On Thursday, police postponed a planned showing of a store videotape of the incident. They are attempting to secure the family's permission to show the tape today in hopes that it will persuade witnesses to come forward with more information about the gunmen.

Tommie Lawrence, pastor of God's House of Prayers for All Nations, a church next to Smith Jr. Market in the 1300 block of North El Molino Avenue, was shocked by the shooting.

"He is the most cooperative merchant in the area," Lawrence said.

The merchant donated a part of his parking lot to the church on weekends so members could hold barbecues, selling the food to raise money to fight crime in the neighborhood, Lawrence said.

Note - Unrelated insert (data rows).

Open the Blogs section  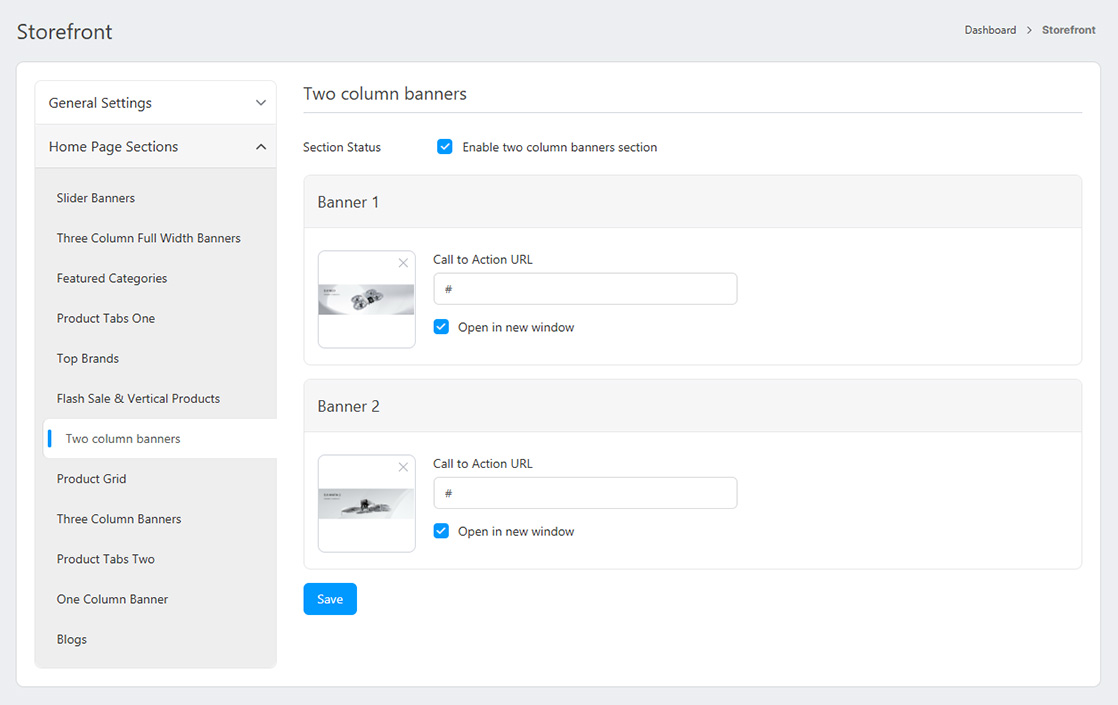click(72, 639)
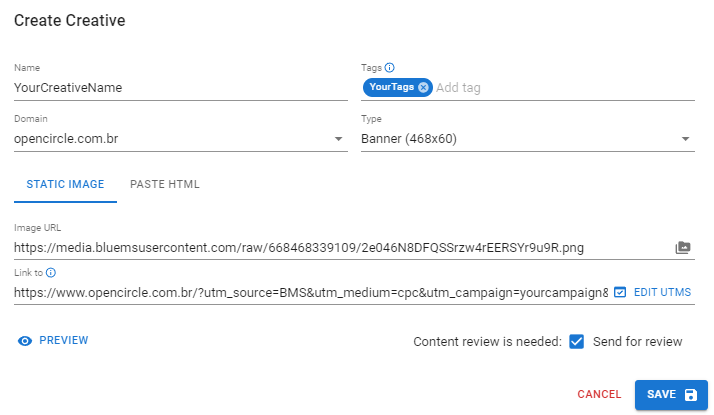Image resolution: width=714 pixels, height=415 pixels.
Task: Open the Domain dropdown arrow
Action: point(339,139)
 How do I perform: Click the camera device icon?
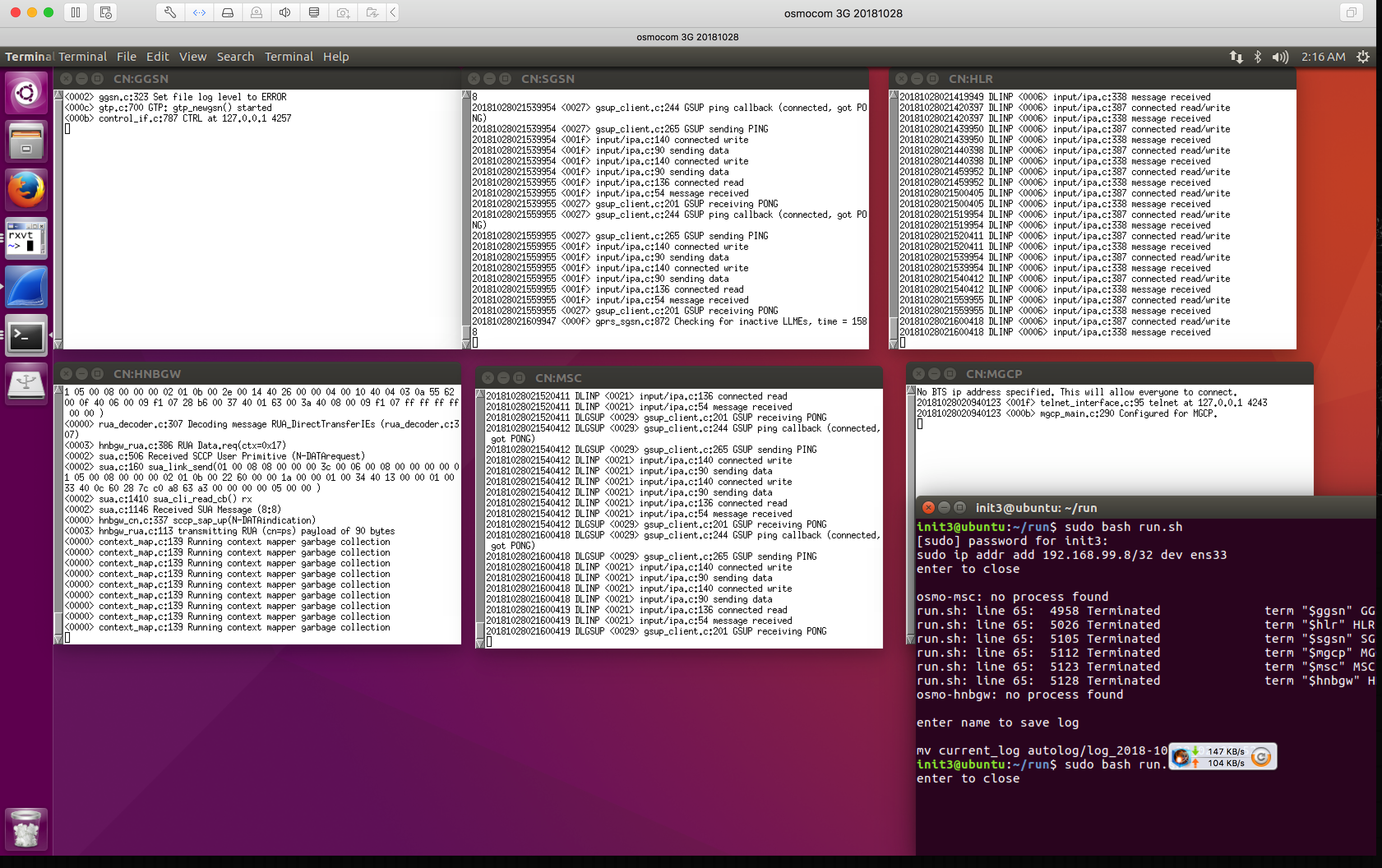pos(343,12)
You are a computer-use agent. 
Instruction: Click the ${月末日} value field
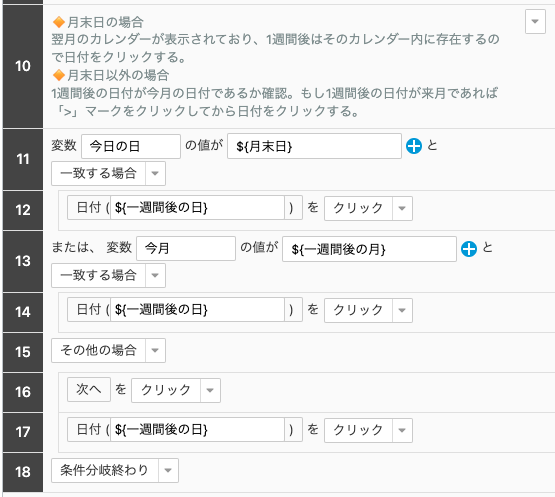[x=314, y=146]
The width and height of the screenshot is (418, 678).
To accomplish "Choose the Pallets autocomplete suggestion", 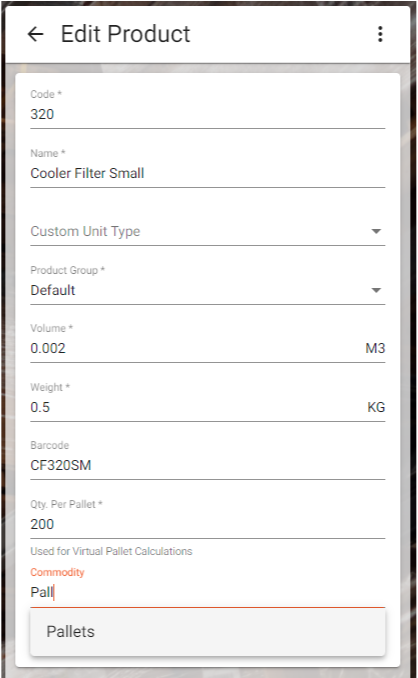I will click(x=207, y=632).
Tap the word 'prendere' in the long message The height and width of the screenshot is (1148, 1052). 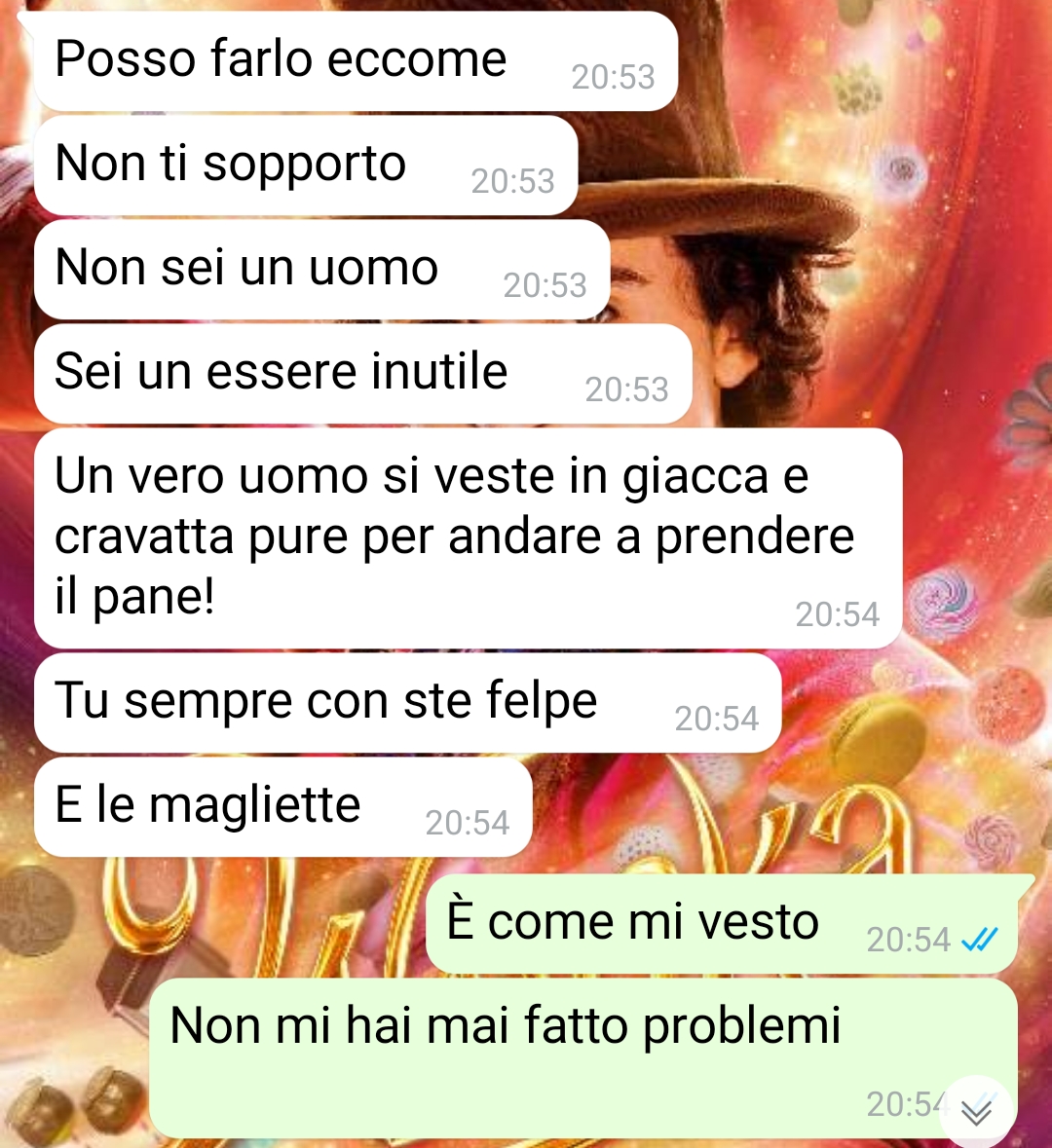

"And he paid for his barbecue," the pastor said. "He wouldn't let us give it to him for free. He said this is to help the church. He has provided the lot for us to raise money to fight crime and now he's a victim of it. It's a tragedy.

"He is a fine gentleman and a generous person."

Byun's sister, Bo Yun, said her brother and his wife had been planning to sell the store early next year so that they could take their first vacation in 10 years. "All he did was work, work, work, seven days a week, from 8 a.m. to 9 p.m.," Yun said.

She said Byun and his wife had a son and daughter, both in their 20s. "It's very sad," Yun said.

No arrests have been made, police said.